特集は、二宮ひかる「ダブルマリッジ」についてです。
↓こんな感じの前文です。



 2011年の夏は、わたしたちの少女漫画、わたしたちのラブストーリィを語る上で、ある種のターニングポイントとして後世語られるかもしれません。


 9月7日、いま最も人気のある女性アイドルグループであるAKB48についての小さなニュースが報じられます。「恋愛の統一ルール作成へ」。アイドルとして「(両思いの)恋愛禁止」を掲げるグループが、ブログの記述や写真の流出をめぐるスキャンダルが頻発したことを受けて、禁止基準に統一的な見解を作るという内容。「プリクラなら、構図など、詳細に基準を設けるものとみられる」。
http://headlines.yahoo.co.jp/hl?a=20110908-00000006-dal-ent
「恋愛禁止」自体への言及は措くとして、「恋愛」の正否にデジタルな基準を設けるという意識が、わたしたちにとってはむしろ想像もしなかった、衝撃的なことでした。
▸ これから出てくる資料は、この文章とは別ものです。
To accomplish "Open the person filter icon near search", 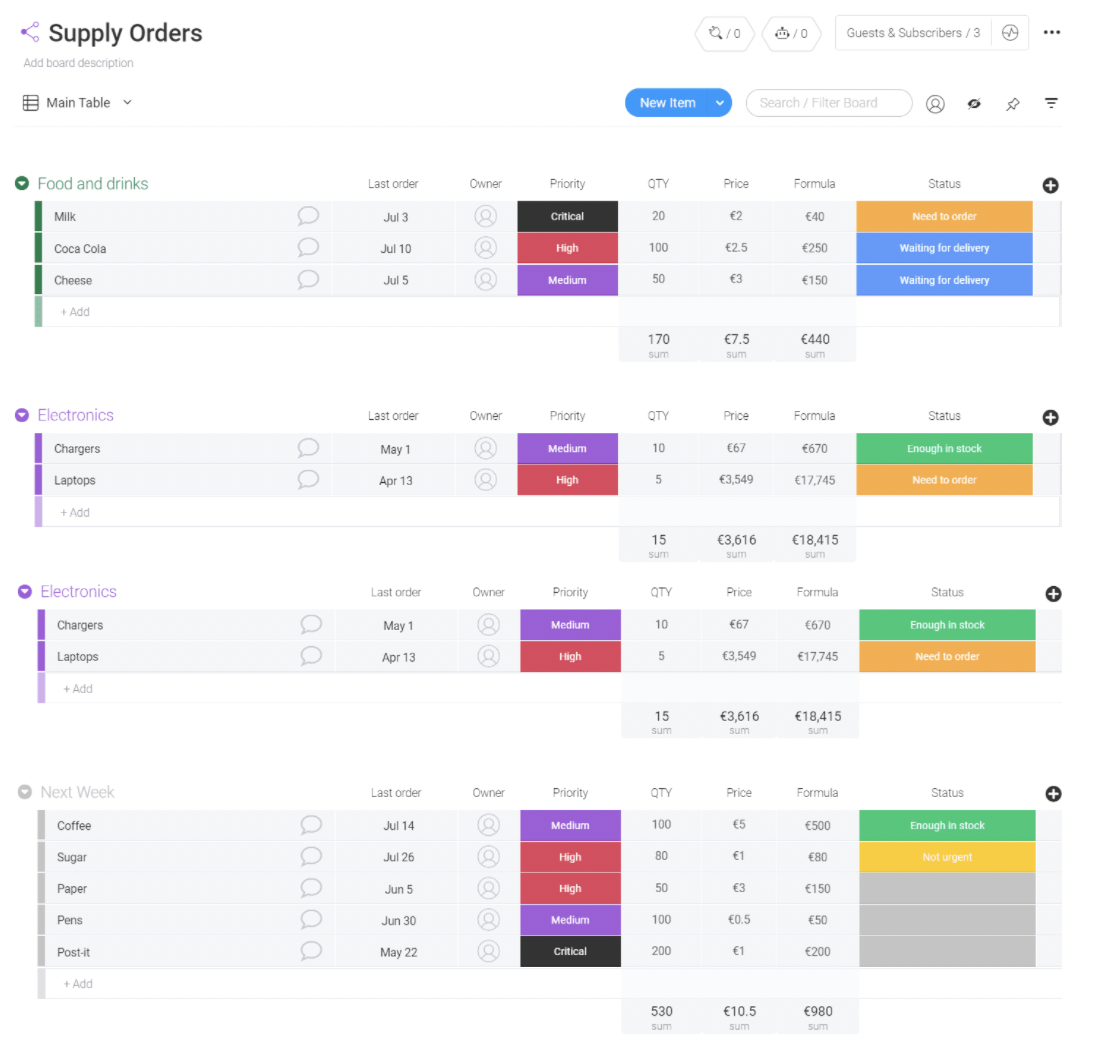I will tap(935, 103).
何が恋愛で、どこまでは恋愛でないのか、そこばかりを飽きるほどに執拗に描き語り続けてきたのが、そしてうやむやにし続けてきたのが、わたしたちの少女漫画ではなかったか。
 2011年夏以降、あらゆるラブストーリィは、描かれるコマの構図や会話の単語要素を、「統一ルール」と比較され重ねられることで、それが「恋愛的」であるかどうか常にモニタリングされうる状況に置かれます。まるで伝統芸能のように、キャラクターと読者の心の揺れのあわいにかすかに存在したもの、「統一ルール」はそれを脅かす黒船となるかもしれないし、あるいは大きな変革を、近代化を駆動するものとなるかもしれません。
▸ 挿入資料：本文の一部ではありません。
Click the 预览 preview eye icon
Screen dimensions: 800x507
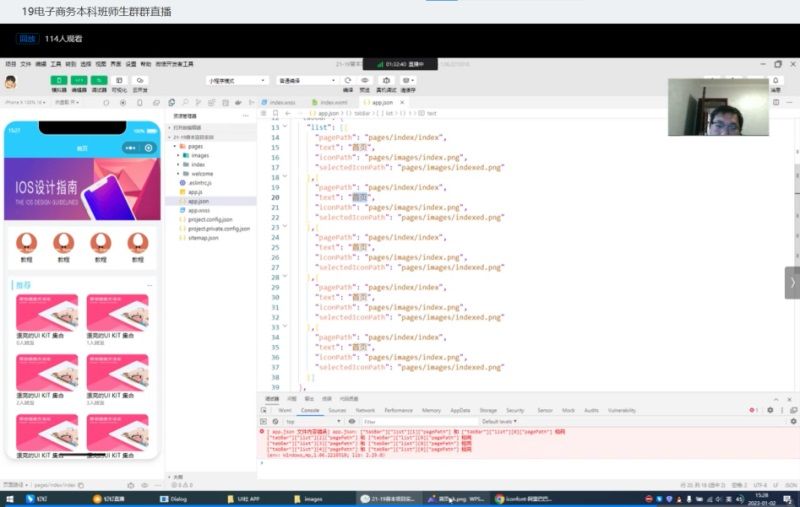[x=365, y=80]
週刊漫画TIMES」八月十九日号(芳文社、2011/8/5発行)より、二宮ひかる「ダブルマリッジ」は短期連載を開始しました。8月の4週分、計約100ページの掲載の後、続きは今冬開始予定となっています。それまでヤングアニマルヤングキングアワーズなどの青年誌で、独特な観点をもったラブストーリィを描いていた漫画家。いわゆる「オヤジ誌」への初登場、週刊誌連載ということで、ファンは大きな注目を寄せます。「ダブルマリッジ」が連載第一回で示した設定・コンセプトは非常にシンプルでした。
民法改正により『重婚法』が可決。施行されれば二人の配偶者を持つことができるようになる」 

物語は妻のいる男と不倫相手という、オーソドックスな組み合わせを軸に始まります。けれどもこの設定は、それまであったあらゆるラブストーリィが基盤としていたものを、わたしたちが自明としていたものを、大きく突き崩します。そしてそのわずか100ページに現れる台詞やモノローグは、その「革命」について非常に自覚的かつ挑戦的です。例えば2話p156、不倫相手との「重婚」を考える男とそれを批判する同僚の会話。
「結婚は…本人たちの意志によりするもので… 他人にとやかく言われる事では…」
「他人!! いま他人って言ったな! 今のセリフをそのまンま嫁さんの前で言えますか!?」
 単婚世界では、極端には自分と相手以外のすべては他人、と区切ってしまうこともできる所を、「ダブルマリッジ」ではその前提が崩れます。わたしとあなたではない、けれどわたしの他人ではない存在がラブストーリィにおいて挟まりうる。それは多くのラブストーリィで宣言される、「二人の想いこそが唯一至上のもの、優先されるべきもの」という原理を無効にします。
「ダブルマリッジ」は、もちろん作品としてはまだ「起」の段階です。この後作品がどのように転がるのか、「革命」が成功に終わるのか、あるいは全く的外れのものとなるのか、当然予想はできません。だからわたしたちは、この「起」の段階で過大な期待を背負わせます。今だからこそ、100ページが示す遠大な未来を、目をみはるような転換を、妄想することができます。ラブストーリィという、物語の原初からあって、もはや錆び付いたかのように見え語られる機構に、もういちど夢見ることができます。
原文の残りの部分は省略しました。